I did want to say a few things about the recent Mississippi River flooding that's been in the news - especially since there's been some bad reporting (Really? Who would have thought?) in the media - including the New York Times.

Today, the Army Corp of Engineers blasted a levee along the Mississippi at a location called Bird's Point near Sikeston, MO to divert floodwaters and reduce water levels at Cairo (pronounced Kay-row), Illinois on the Ohio River near its confluence with the Mississippi.

The Ohio River at Cairo was at 61.25 feet yesterday afternoon which was higher than the 1937 record of 59.5 feet.  Weather patterns in the Ohio Valley have resulted in 1-2 feet of rain in the area over the past couple of weeks.  The top image below shows the Mississippi and Ohio rivers on April 29, 2011 while the bottom image shows the same area last spring (no flooding).


The real problem for Cairo, of course, is that it's built in a horrible place - smack dab on a piece of floodplain between the Mississippi River to the west and the Ohio River to the east.


Here's a great blog post at Clastic Detritus by Brian Romans on Flooding Creates Floodplains.  I love this quote from his post - "Floodplains are not regions that just happen to be adjacent to rivers — they exist because of river processes. Floodplains don’t simply experience periodic flooding, they are the result of periodic flooding."  Cairo's on a floodplain, it will flood.  We try to prevent this by building levees along the river but levees can fail when the water level gets high enough as it's doing now.
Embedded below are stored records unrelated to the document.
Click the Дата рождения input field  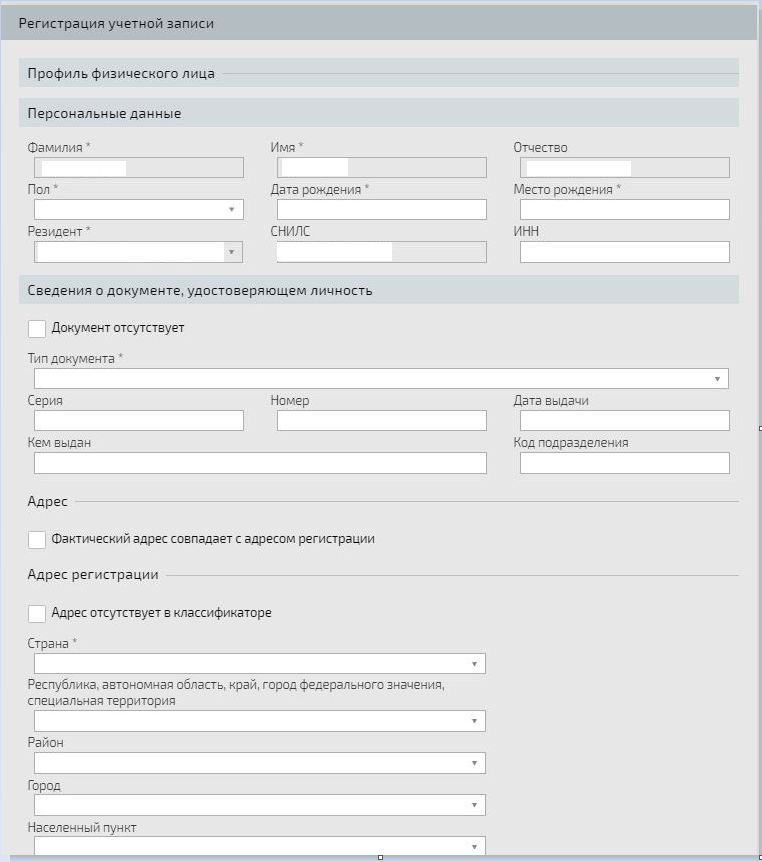382,209
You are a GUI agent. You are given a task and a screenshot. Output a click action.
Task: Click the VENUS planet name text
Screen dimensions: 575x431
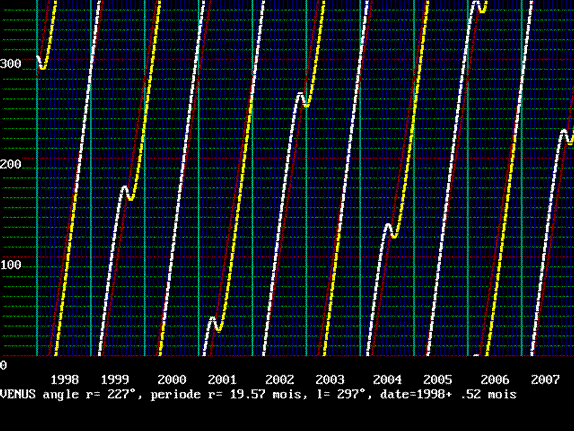coord(18,395)
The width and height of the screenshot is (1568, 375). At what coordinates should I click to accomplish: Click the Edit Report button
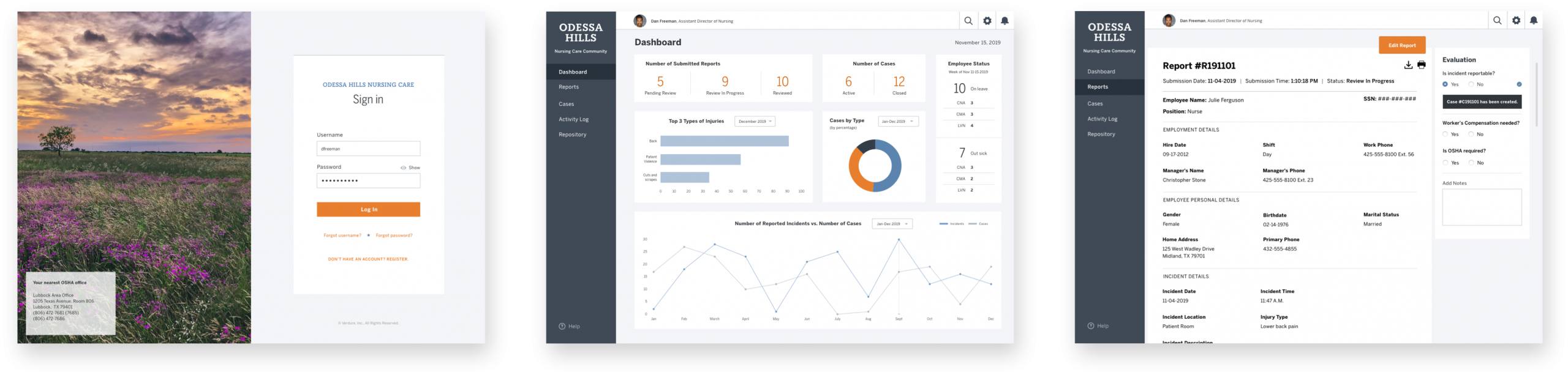coord(1402,45)
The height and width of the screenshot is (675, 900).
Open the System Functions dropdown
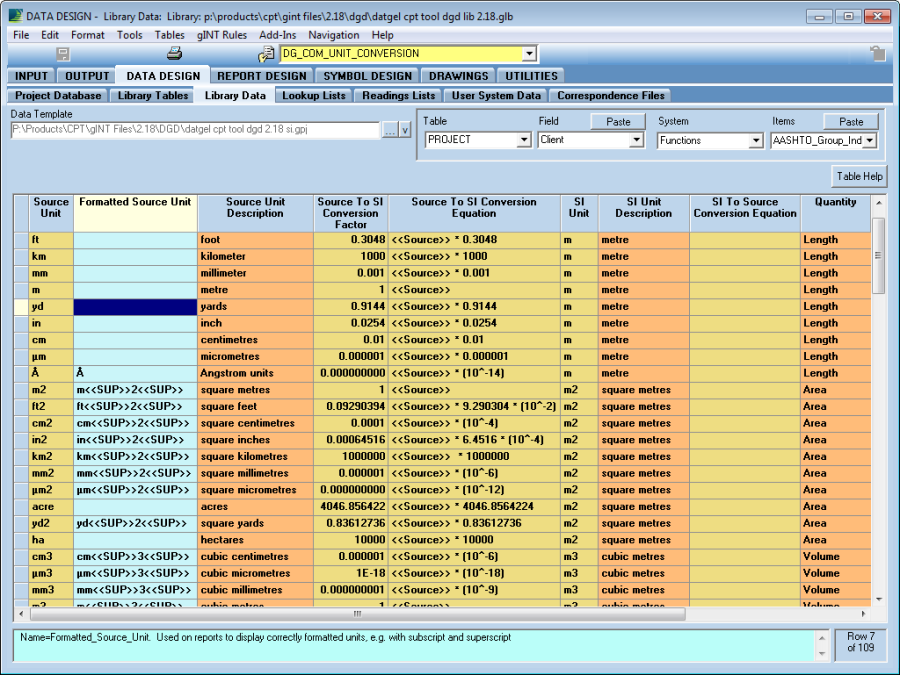click(756, 141)
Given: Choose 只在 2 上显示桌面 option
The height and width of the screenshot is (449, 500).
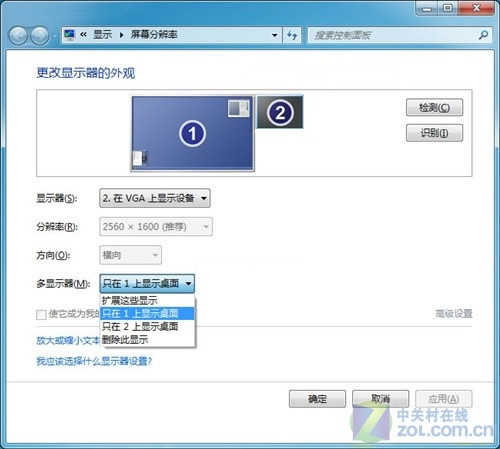Looking at the screenshot, I should [147, 326].
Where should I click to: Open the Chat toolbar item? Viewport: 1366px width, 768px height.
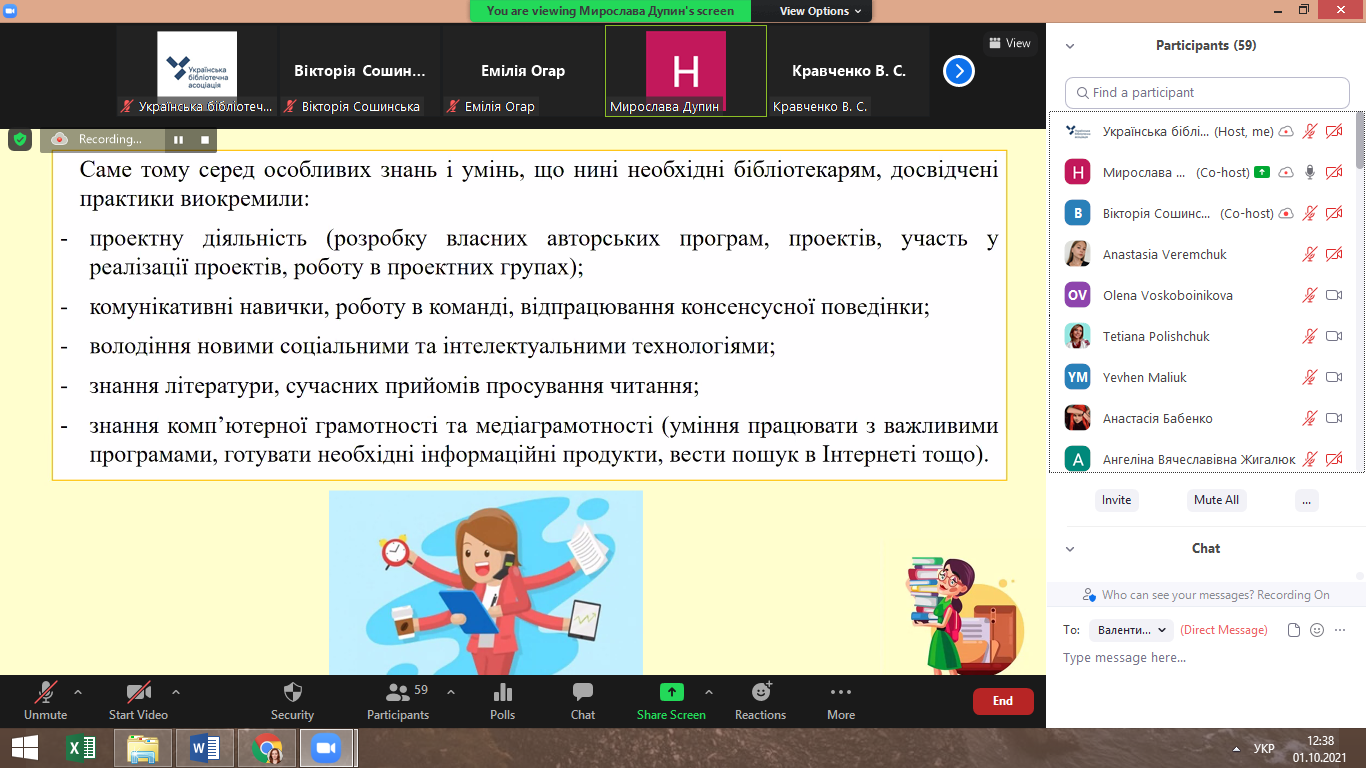582,693
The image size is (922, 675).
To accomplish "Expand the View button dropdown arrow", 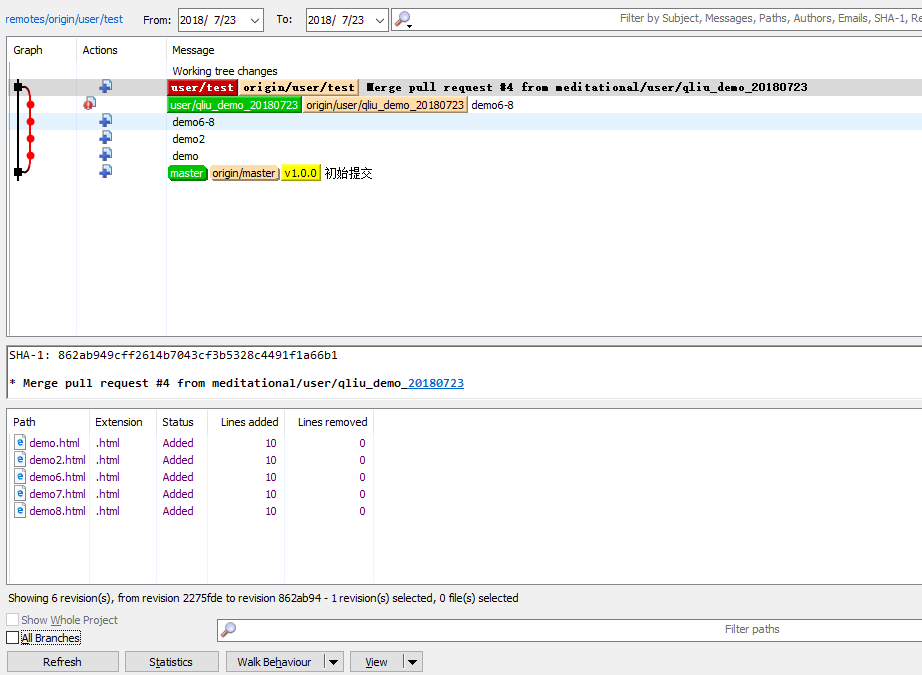I will [413, 662].

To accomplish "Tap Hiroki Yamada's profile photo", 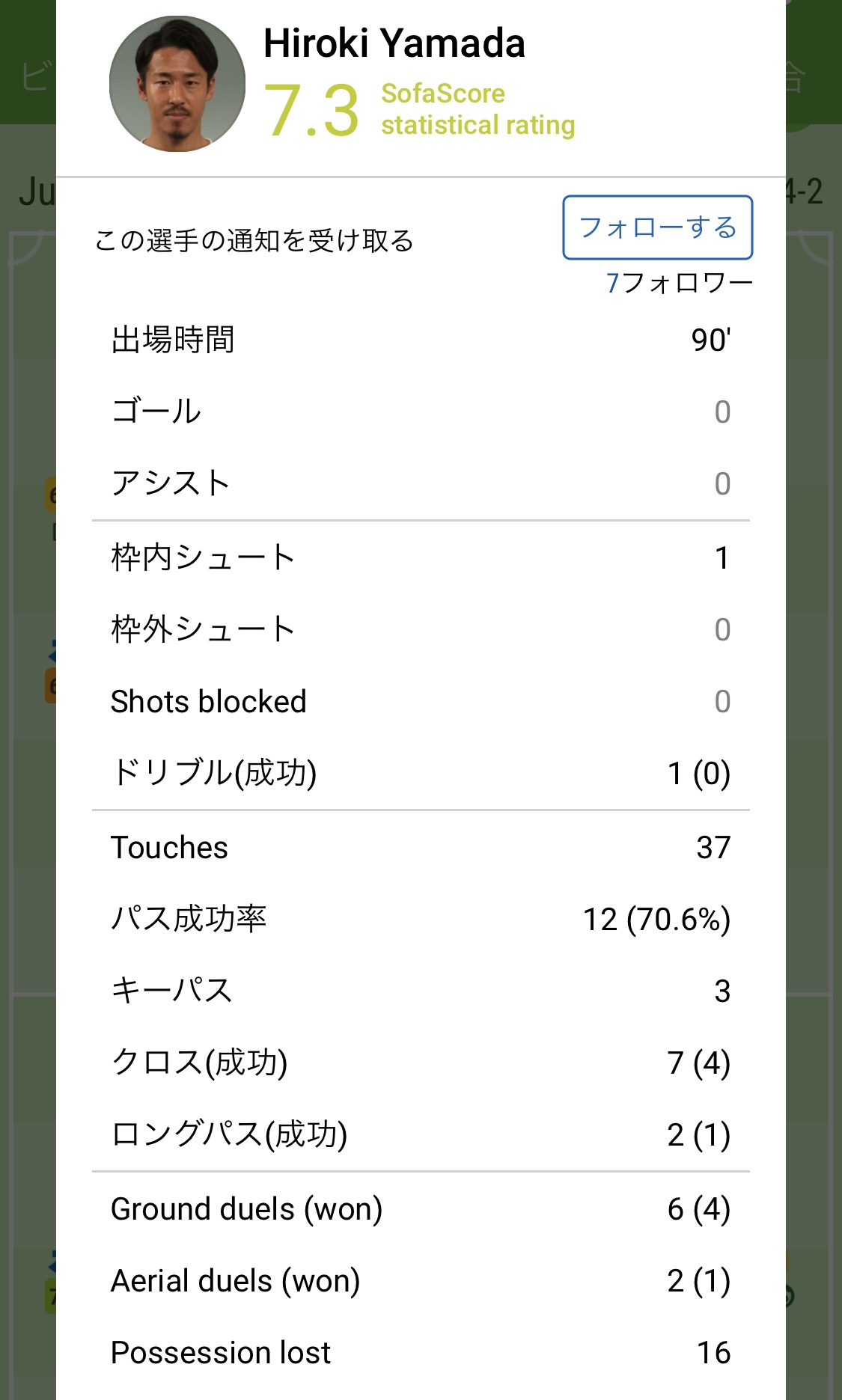I will 177,85.
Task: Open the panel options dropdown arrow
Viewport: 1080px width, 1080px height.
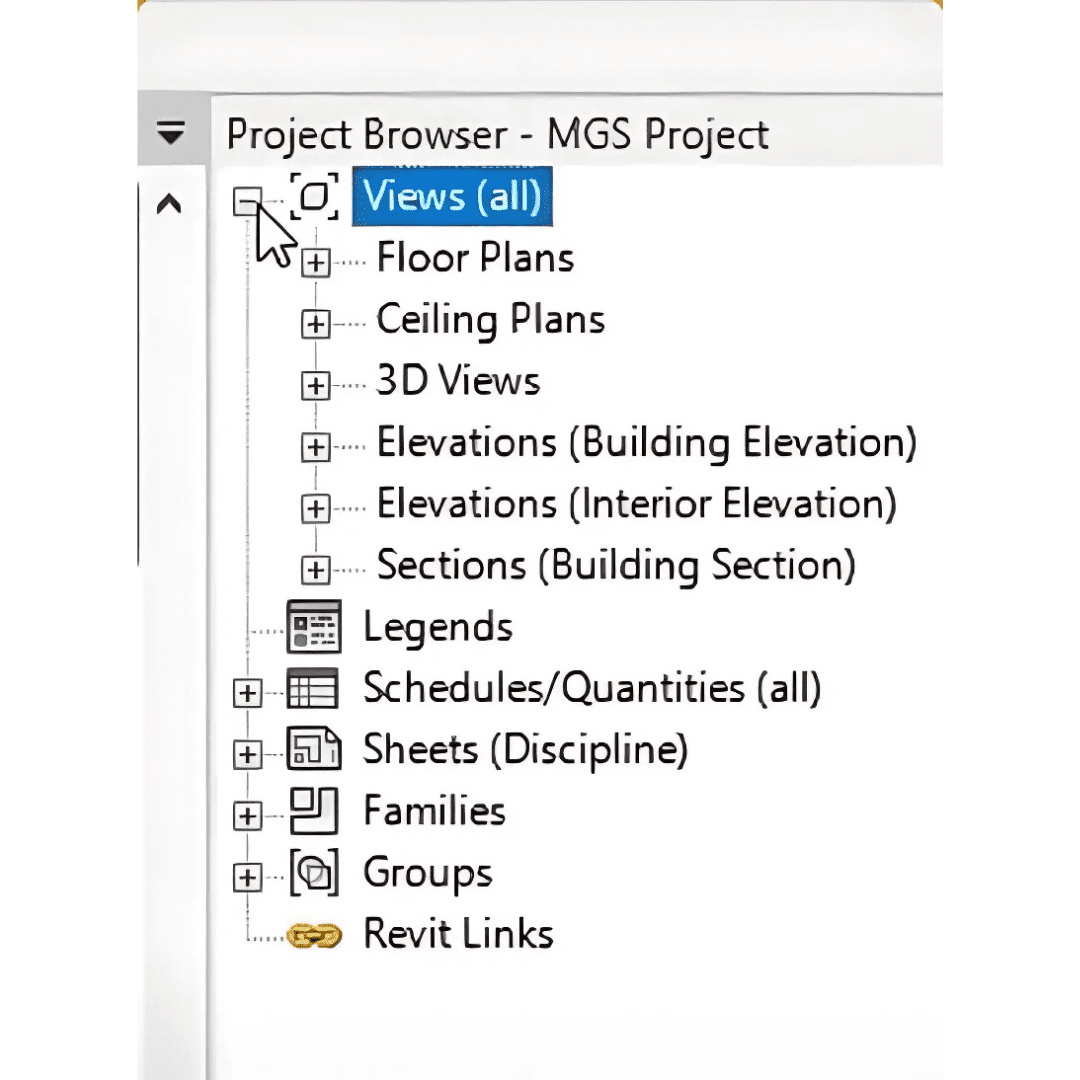Action: pos(172,132)
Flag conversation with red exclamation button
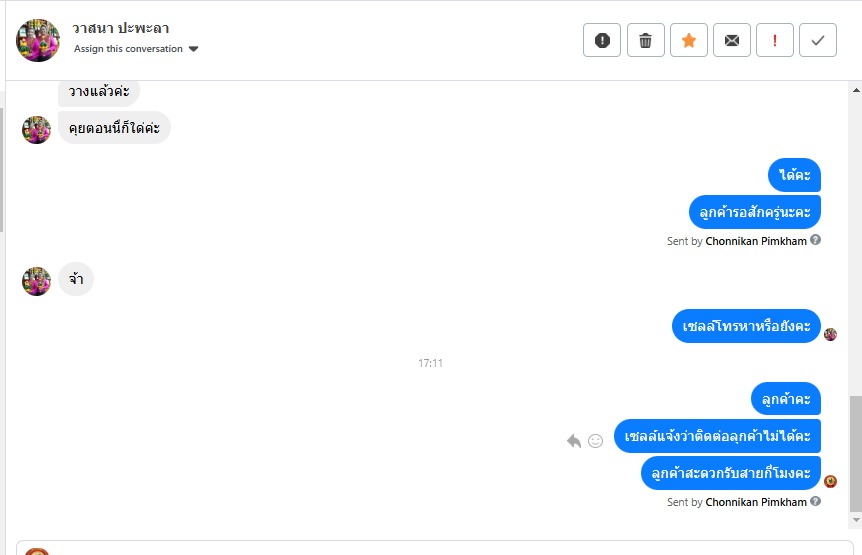This screenshot has width=862, height=555. point(775,40)
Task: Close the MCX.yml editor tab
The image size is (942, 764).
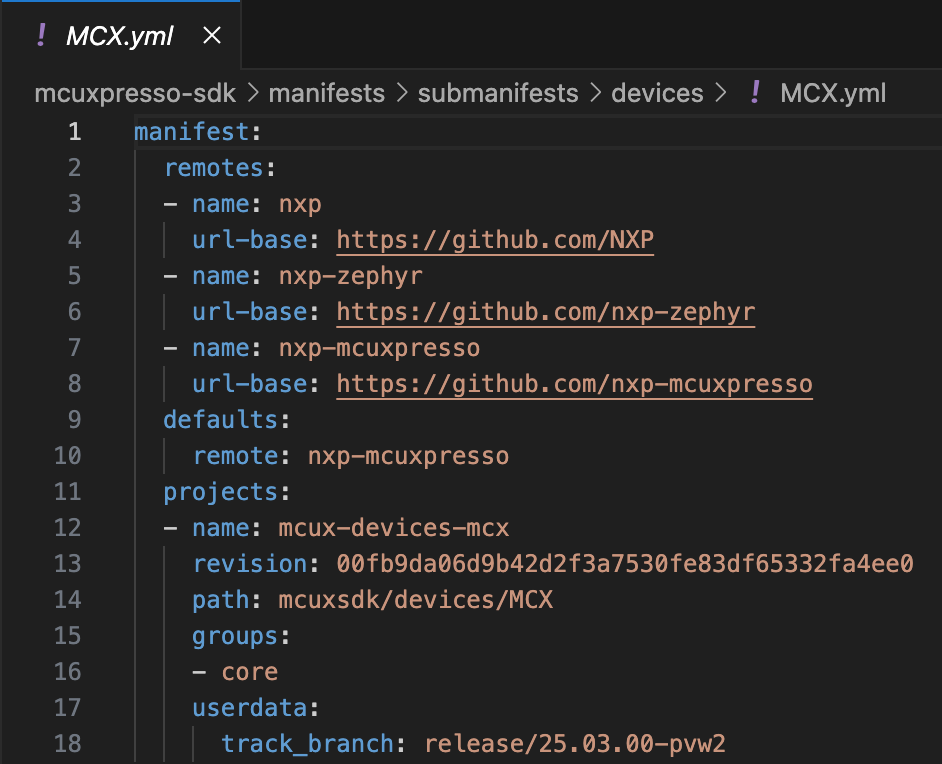Action: [x=211, y=33]
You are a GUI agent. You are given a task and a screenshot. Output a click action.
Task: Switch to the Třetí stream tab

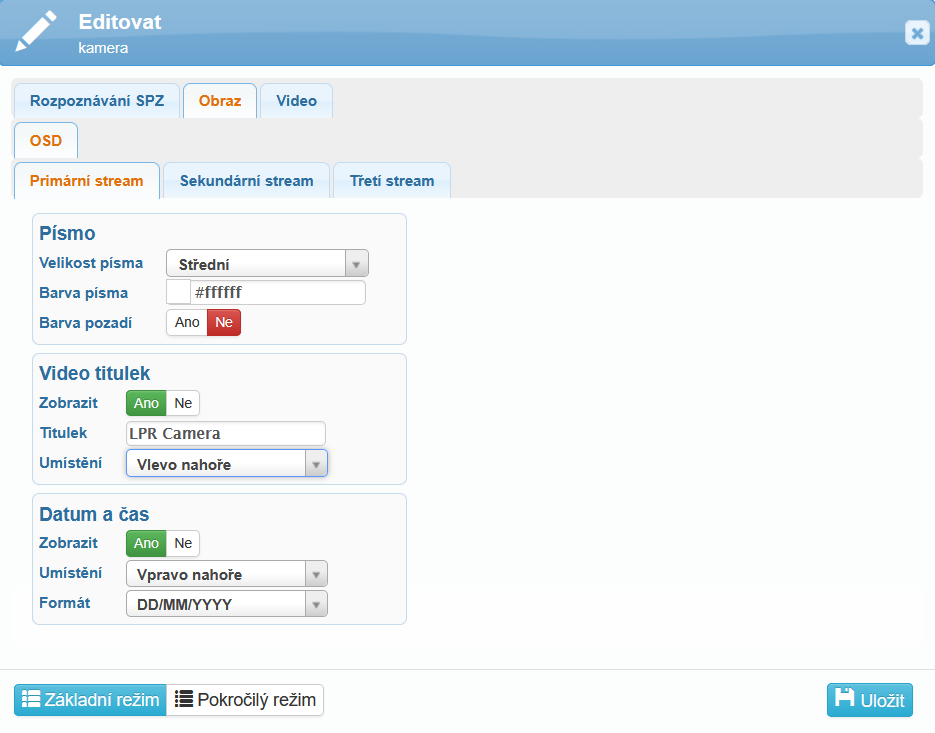[x=391, y=181]
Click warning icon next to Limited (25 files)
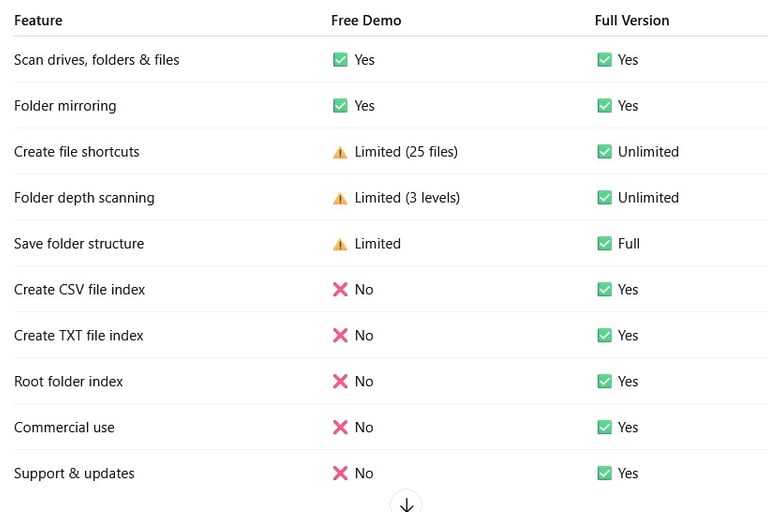 click(340, 152)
So what is the Army Corp of Engineers doing?  Many reports in the media are portraying this as a last-ditch desperate attempt to save Cairo from flooding by blowing the levee and flooding innocent farmer's land.  The real story is that the Corp of Engineers is carrying out a plan in place since 1927 to utilize a floodway designed and built for this very purpose.  Farmers who have land in the floodway were fully aware of the risks and built there anyway (hint - you shouldn't build a home in something called a FLOODWAY).  Read Rising Floodwaters Compel Hard Decisions for more information about this.

Allowing the water into the floodway will reduce the level in the river and help the levees hold back floodwaters everywhere else. It's a tradeoff but one we have to do since we drained much of the marshland along the Mississippi and developed on the floodplains.  Rivers will periodically flood.  Levees won't always hold the waters back.  If insurance companies refuse to sell you flood insurance, there's a damn good reason!

This is why everyone should take a basic geology class.  We discuss things like this (and earthquakes, volcano hazards, tsunamis, mudslides, and other geologic hazards that people blithely ignore).